> **Stored dataset items**:
++++++++++++++++++++

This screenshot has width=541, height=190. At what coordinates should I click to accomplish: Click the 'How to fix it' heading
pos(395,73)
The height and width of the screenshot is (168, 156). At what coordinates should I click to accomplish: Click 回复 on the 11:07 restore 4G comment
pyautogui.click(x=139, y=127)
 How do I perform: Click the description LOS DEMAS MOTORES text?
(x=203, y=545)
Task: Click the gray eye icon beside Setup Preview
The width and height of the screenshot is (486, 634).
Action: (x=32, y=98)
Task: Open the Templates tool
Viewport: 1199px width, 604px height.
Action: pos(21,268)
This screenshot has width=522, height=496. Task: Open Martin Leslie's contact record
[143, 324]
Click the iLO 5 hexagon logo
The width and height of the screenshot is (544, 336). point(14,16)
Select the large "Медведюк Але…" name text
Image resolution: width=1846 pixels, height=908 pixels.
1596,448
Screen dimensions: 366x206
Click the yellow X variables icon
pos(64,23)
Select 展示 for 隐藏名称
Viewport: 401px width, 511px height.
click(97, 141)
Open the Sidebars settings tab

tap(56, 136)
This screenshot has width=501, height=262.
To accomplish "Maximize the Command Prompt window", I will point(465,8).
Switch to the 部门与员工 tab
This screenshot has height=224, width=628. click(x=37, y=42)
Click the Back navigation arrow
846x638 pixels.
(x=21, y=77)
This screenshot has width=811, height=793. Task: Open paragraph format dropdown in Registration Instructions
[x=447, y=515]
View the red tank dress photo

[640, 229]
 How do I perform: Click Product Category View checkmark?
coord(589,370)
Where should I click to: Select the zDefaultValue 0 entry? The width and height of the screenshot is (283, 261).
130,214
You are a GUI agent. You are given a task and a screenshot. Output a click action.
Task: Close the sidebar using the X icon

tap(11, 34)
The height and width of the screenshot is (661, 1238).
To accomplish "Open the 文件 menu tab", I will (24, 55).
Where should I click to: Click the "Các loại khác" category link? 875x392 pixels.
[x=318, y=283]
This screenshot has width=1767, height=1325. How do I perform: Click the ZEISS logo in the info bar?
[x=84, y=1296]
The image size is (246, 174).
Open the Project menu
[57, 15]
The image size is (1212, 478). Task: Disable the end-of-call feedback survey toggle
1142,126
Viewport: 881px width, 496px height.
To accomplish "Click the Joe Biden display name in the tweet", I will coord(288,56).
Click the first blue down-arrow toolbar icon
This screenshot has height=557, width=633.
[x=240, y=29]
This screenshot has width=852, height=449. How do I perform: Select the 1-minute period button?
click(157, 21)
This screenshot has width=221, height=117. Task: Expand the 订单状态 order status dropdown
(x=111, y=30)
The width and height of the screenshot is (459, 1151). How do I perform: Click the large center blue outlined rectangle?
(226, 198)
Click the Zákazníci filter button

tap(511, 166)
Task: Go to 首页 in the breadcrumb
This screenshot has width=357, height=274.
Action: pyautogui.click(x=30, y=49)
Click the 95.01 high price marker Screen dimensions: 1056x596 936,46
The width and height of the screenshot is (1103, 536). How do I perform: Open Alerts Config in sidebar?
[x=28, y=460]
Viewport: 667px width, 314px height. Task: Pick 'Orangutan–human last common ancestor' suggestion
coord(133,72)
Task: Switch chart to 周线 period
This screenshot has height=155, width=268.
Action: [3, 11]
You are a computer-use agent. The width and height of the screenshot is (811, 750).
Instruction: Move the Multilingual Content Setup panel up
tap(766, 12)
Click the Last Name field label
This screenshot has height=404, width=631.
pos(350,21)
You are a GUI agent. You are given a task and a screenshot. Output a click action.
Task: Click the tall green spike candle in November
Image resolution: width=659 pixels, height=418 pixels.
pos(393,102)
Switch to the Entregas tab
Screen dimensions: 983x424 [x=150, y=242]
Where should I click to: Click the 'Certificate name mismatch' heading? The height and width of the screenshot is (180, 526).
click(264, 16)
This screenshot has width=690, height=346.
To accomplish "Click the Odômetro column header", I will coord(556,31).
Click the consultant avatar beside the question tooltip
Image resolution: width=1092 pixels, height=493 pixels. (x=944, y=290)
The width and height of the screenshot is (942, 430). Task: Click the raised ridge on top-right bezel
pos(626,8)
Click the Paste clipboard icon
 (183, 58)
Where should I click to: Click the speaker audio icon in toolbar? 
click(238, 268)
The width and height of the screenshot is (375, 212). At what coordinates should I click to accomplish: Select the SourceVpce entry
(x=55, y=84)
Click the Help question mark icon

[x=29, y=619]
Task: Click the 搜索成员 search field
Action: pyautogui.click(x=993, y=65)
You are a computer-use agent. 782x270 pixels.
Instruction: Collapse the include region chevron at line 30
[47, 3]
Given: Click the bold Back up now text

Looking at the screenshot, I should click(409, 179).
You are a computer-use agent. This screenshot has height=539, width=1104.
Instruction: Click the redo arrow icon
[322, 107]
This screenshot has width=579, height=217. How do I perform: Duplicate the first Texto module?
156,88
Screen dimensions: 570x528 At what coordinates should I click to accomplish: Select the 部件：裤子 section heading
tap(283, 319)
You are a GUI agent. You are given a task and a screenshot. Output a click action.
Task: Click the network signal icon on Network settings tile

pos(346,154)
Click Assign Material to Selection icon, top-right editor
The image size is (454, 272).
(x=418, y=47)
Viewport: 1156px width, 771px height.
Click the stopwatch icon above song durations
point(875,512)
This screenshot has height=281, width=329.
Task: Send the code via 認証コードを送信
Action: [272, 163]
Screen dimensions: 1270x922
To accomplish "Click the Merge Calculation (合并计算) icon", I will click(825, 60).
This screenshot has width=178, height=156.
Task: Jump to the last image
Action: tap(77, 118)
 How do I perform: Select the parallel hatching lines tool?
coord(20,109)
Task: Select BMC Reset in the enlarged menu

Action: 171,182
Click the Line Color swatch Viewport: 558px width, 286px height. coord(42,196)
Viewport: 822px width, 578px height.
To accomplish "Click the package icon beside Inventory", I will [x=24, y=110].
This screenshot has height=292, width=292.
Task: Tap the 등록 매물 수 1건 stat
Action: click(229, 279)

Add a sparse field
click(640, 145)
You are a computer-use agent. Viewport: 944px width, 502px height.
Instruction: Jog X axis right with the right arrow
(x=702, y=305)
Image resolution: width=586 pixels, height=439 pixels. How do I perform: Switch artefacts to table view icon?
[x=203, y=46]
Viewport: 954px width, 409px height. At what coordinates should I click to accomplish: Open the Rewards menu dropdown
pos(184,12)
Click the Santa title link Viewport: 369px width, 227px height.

++++++++++++++++++++

> **Work task**: Return, exactly as they stand, the lines from the start of the records above through the line with "Screen dimensions: 366x206", both ends included, and no other lines.

> **Exercise answer**:
This screenshot has width=541, height=190. At what coordinates should I click to accomplish: Click the 'How to fix it' heading
pos(395,73)
The height and width of the screenshot is (168, 156). At what coordinates should I click to accomplish: Click 回复 on the 11:07 restore 4G comment
pyautogui.click(x=139, y=127)
 How do I perform: Click the description LOS DEMAS MOTORES text?
(x=203, y=545)
Task: Click the gray eye icon beside Setup Preview
The width and height of the screenshot is (486, 634).
Action: (x=32, y=98)
Task: Open the Templates tool
Viewport: 1199px width, 604px height.
Action: pos(21,268)
This screenshot has width=522, height=496. Task: Open Martin Leslie's contact record
[143, 324]
Click the iLO 5 hexagon logo
The width and height of the screenshot is (544, 336). point(14,16)
Select the large "Медведюк Але…" name text
Image resolution: width=1846 pixels, height=908 pixels.
1596,448
Screen dimensions: 366x206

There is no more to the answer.